--- TASK REQUIREMENTS ---
Please return the entries, omitting and altering nothing.

** Opening EXTRACTED DATA block **

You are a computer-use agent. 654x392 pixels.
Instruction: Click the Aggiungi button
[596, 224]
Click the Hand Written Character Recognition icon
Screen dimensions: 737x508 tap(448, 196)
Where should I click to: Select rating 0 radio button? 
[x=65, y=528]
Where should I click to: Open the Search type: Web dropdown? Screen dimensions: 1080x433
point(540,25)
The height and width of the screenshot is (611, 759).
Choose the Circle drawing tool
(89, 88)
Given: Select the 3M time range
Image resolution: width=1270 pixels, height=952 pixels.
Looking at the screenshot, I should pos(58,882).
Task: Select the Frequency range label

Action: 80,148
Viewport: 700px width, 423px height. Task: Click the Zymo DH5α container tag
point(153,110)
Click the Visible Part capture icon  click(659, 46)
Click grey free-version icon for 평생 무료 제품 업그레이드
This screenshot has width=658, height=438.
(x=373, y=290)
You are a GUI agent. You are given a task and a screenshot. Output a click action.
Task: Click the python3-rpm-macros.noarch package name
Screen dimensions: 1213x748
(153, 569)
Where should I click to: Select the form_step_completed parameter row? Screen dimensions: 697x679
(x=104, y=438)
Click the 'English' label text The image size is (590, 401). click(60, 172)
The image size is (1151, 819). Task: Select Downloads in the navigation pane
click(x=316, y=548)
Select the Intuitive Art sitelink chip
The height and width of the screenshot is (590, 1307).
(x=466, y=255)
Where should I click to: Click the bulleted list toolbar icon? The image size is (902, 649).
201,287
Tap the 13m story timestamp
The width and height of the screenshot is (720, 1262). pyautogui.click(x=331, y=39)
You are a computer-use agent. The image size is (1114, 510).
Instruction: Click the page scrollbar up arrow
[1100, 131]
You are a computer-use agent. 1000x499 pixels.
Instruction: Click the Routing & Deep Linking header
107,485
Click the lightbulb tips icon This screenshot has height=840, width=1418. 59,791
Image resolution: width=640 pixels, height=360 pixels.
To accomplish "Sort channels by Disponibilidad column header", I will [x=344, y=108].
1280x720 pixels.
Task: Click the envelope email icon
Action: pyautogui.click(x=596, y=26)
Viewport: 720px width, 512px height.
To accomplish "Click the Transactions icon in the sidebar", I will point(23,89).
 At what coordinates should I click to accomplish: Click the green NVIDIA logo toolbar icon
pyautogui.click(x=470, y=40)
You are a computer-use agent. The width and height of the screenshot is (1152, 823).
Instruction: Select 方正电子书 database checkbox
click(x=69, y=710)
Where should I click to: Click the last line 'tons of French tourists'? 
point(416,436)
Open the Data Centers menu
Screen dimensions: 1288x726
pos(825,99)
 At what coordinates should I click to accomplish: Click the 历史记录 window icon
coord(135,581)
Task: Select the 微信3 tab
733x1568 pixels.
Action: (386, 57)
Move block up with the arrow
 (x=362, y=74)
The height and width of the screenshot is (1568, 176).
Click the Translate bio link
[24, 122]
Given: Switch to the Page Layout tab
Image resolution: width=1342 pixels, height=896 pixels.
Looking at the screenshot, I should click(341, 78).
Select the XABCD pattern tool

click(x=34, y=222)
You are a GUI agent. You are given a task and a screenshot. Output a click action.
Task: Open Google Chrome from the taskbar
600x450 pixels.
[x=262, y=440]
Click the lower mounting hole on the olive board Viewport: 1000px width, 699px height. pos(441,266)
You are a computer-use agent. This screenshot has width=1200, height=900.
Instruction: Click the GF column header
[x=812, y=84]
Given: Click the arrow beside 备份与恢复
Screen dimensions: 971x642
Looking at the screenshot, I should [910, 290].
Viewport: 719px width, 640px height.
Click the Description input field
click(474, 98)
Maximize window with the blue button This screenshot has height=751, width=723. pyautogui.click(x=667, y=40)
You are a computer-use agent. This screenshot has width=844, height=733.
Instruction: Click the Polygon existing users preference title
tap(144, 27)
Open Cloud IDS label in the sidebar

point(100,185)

** Closing EXTRACTED DATA block **

--- ANSWER BOX ---
You are a computer-use agent. 654x392 pixels.
Instruction: Click the Aggiungi button
[596, 224]
Click the Hand Written Character Recognition icon
Screen dimensions: 737x508 tap(448, 196)
Where should I click to: Select rating 0 radio button? 
[x=65, y=528]
Where should I click to: Open the Search type: Web dropdown? Screen dimensions: 1080x433
point(540,25)
The height and width of the screenshot is (611, 759).
Choose the Circle drawing tool
(89, 88)
Given: Select the 3M time range
Image resolution: width=1270 pixels, height=952 pixels.
Looking at the screenshot, I should pos(58,882).
Task: Select the Frequency range label

Action: 80,148
Viewport: 700px width, 423px height. Task: Click the Zymo DH5α container tag
point(153,110)
Click the Visible Part capture icon  click(659, 46)
Click grey free-version icon for 평생 무료 제품 업그레이드
This screenshot has width=658, height=438.
(x=373, y=290)
You are a GUI agent. You are given a task and a screenshot. Output a click action.
Task: Click the python3-rpm-macros.noarch package name
Screen dimensions: 1213x748
(153, 569)
Where should I click to: Select the form_step_completed parameter row? Screen dimensions: 697x679
(x=104, y=438)
Click the 'English' label text The image size is (590, 401). click(60, 172)
The image size is (1151, 819). Task: Select Downloads in the navigation pane
click(x=316, y=548)
Select the Intuitive Art sitelink chip
The height and width of the screenshot is (590, 1307).
(x=466, y=255)
Where should I click to: Click the bulleted list toolbar icon? The image size is (902, 649).
201,287
Tap the 13m story timestamp
The width and height of the screenshot is (720, 1262). pyautogui.click(x=331, y=39)
You are a computer-use agent. The image size is (1114, 510).
Instruction: Click the page scrollbar up arrow
[1100, 131]
You are a computer-use agent. 1000x499 pixels.
Instruction: Click the Routing & Deep Linking header
107,485
Click the lightbulb tips icon This screenshot has height=840, width=1418. 59,791
Image resolution: width=640 pixels, height=360 pixels.
To accomplish "Sort channels by Disponibilidad column header", I will [x=344, y=108].
1280x720 pixels.
Task: Click the envelope email icon
Action: pyautogui.click(x=596, y=26)
Viewport: 720px width, 512px height.
To accomplish "Click the Transactions icon in the sidebar", I will point(23,89).
 At what coordinates should I click to accomplish: Click the green NVIDIA logo toolbar icon
pyautogui.click(x=470, y=40)
You are a computer-use agent. The width and height of the screenshot is (1152, 823).
Instruction: Select 方正电子书 database checkbox
click(x=69, y=710)
Where should I click to: Click the last line 'tons of French tourists'? 
point(416,436)
Open the Data Centers menu
Screen dimensions: 1288x726
pos(825,99)
 At what coordinates should I click to accomplish: Click the 历史记录 window icon
coord(135,581)
Task: Select the 微信3 tab
733x1568 pixels.
Action: (386, 57)
Move block up with the arrow
 (x=362, y=74)
The height and width of the screenshot is (1568, 176).
Click the Translate bio link
[24, 122]
Given: Switch to the Page Layout tab
Image resolution: width=1342 pixels, height=896 pixels.
Looking at the screenshot, I should click(341, 78).
Select the XABCD pattern tool

click(x=34, y=222)
You are a GUI agent. You are given a task and a screenshot. Output a click action.
Task: Open Google Chrome from the taskbar
600x450 pixels.
[x=262, y=440]
Click the lower mounting hole on the olive board Viewport: 1000px width, 699px height. pos(441,266)
You are a computer-use agent. This screenshot has width=1200, height=900.
Instruction: Click the GF column header
[x=812, y=84]
Given: Click the arrow beside 备份与恢复
Screen dimensions: 971x642
Looking at the screenshot, I should [910, 290].
Viewport: 719px width, 640px height.
Click the Description input field
click(474, 98)
Maximize window with the blue button This screenshot has height=751, width=723. pyautogui.click(x=667, y=40)
You are a computer-use agent. This screenshot has width=844, height=733.
Instruction: Click the Polygon existing users preference title
tap(144, 27)
Open Cloud IDS label in the sidebar

point(100,185)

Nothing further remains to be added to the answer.